The Forgotten Room

Not that it mattered. Lucy wasn’t in Manhattan for romantic entanglements.

“That won’t be a problem,” said Lucy coolly, wishing she had spectacles of her own. It was difficult, at twenty-six, to look suitably forbidding, especially when one had been blessed—or cursed—with long, curling lashes that gave a false promise of pleasures to come. “I don’t expect to have any gentlemen callers.”

“I wouldn’t be quite so sure about that, my dear.” Matron’s eyes, an unexpected cornflower blue, crinkled slightly at the corners. Before Lucy could relax, Matron asked, with a studied casualness that fooled neither of them, “What brings you to the city?”

“I have a job at Cromwell, Polk and Moore,” said Lucy quickly. Surely, Matron couldn’t find fault with that. It even had the benefit of being true. “The law offices.”

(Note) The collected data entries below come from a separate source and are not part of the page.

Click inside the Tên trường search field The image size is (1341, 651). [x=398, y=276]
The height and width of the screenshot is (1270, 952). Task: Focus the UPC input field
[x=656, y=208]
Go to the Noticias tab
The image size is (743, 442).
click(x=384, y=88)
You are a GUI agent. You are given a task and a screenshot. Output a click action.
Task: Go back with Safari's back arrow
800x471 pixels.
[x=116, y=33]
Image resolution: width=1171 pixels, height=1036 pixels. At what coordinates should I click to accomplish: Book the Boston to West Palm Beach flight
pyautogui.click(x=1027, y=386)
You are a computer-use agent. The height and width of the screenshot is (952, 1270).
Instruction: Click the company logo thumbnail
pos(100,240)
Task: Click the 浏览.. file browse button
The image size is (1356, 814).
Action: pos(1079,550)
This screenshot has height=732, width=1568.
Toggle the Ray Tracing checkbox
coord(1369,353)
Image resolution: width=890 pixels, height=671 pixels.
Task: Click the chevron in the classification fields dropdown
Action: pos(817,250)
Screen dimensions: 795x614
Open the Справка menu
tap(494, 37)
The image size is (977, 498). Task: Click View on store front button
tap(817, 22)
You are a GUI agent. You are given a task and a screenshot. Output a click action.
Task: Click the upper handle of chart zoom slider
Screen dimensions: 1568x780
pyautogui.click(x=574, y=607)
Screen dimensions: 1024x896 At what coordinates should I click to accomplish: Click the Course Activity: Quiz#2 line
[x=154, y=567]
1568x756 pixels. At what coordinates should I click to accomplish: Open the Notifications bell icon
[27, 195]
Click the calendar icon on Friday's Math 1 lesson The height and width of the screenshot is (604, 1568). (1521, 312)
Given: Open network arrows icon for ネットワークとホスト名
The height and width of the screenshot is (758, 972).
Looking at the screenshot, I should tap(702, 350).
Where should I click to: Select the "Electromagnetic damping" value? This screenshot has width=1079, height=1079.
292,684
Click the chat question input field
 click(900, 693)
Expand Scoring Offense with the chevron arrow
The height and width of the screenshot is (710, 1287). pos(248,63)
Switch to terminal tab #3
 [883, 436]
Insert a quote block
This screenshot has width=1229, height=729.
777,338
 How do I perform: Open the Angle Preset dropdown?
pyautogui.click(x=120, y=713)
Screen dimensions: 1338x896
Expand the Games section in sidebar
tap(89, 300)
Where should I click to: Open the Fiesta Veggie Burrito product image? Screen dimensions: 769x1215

“Yes, I have heard of them.” Lucy did her best not to squirm beneath Matron’s level gaze. “But wouldn’t you be served better by lodgings farther downtown? There’s the Townsend or the Gladstone . . .”

“It would be so tedious to live too near where you work, don’t you think?” said Lucy glibly. “And, besides, it’s not really so far. It’s just a quick ride on the Third Avenue El. And the air is fresher up here near the park.”

Lucy sniffed enthusiastically, getting a noseful of cleaning fluid and someone’s stockings left out to dry.

Matron looked long at Lucy, but what she saw there must have convinced her, because she said, in her brisk way, “You will find all the rules posted in the lobby. Gentlemen guests are welcome in the back parlor on the third floor between the hours of four and six Wednesday through Saturday. The front door is locked at midnight and will remain locked until six the following morning. Baths are taken by rota—”

The list went on and on, in Matron’s calm voice. Hot baths allotted at the rate of one every other day, no more than ten minutes apiece; towels and sheets to be laundered on alternate Mondays . . .

Was breathing rationed, too? No more than ten exhalations per tenant per minute, except on Easter Sunday and Christmas, when they might have extra for a treat?

Lucy began to wonder just what she was letting herself in for. In the July sunshine, the attic room was stifling. She could feel the sweat trickling beneath the collar of her suit jacket; her blouse clung damply to her back. The only window was high and small, nailed shut. Through a film of decades of coal smoke, the sunshine swam dimly, painting the walls of the room with dingy shadows.

She found herself seized with a longing for her room in Brooklyn, with the bookcases her father had built for her with his own hands and the mural on the wall that her mother had painted when she was quite small, a mural of spreading trees and wandering lanes, of castle towers peeping just over the horizon, and, in the middle of it all, a knight on a rearing horse raising his sword high above his head, a dragon cringing at his feet.

Right now, Lucy rather knew how that dragon felt, cornered, frantic.

“Well?” said Matron, and Lucy fought the urge to tell her thank you very much, but this wasn’t what she wanted at all, and flee down the back stairs, her smart heels click-clacking on the worn treads.

But this was what she wanted, she reminded herself, through a haze of heat and confusion. When she had heard that the old Pratt mansion had been turned into a women’s boardinghouse, with rooms to let, it seemed nothing short of heaven-sent.

Even if the temperature in the room was more reminiscent of the other place.

That was, after all, where her German grandmother believed she was headed. Lipstick, paugh! Just one little slip . . . no corset . . . skirts up past the ankles . . . And that typing course—what did she need with more school? The bakery had been good enough for her father; it should have been good enough for Lucy, too. It was that mother of hers, putting ideas in her head, making her think she was more than she was.

Mother . . . Lucy felt an ache in her chest, beneath the place where her corset wasn’t. They hadn’t been particularly close, but her mother’s death the previous summer had left her reeling, for more reasons than one.

Lucy gathered herself together, drawing herself up to her full height. “It’s exactly what I wanted,” she lied. “How much is it?”

“It’s eight dollars a week,” said Matron, and Lucy had to pinch herself to hide her surprise. Eight dollars for a cubby in an attic? She had known prices were higher in Manhattan than Brooklyn, but she’d had no idea how much. “Will that be acceptable, Miss . . .”

“Young,” said Lucy briskly.

It was Jungmann, really, but a German name was hardly an asset, not now, with so many still mourning their dead. She wasn’t lying; she was merely Anglicizing.

Lucy had left her German name behind in Brooklyn with her grandmother’s disapproval, with sauerkraut and sausages and the squish of dough between her fingers. An entire life, gone with a twist of the tongue.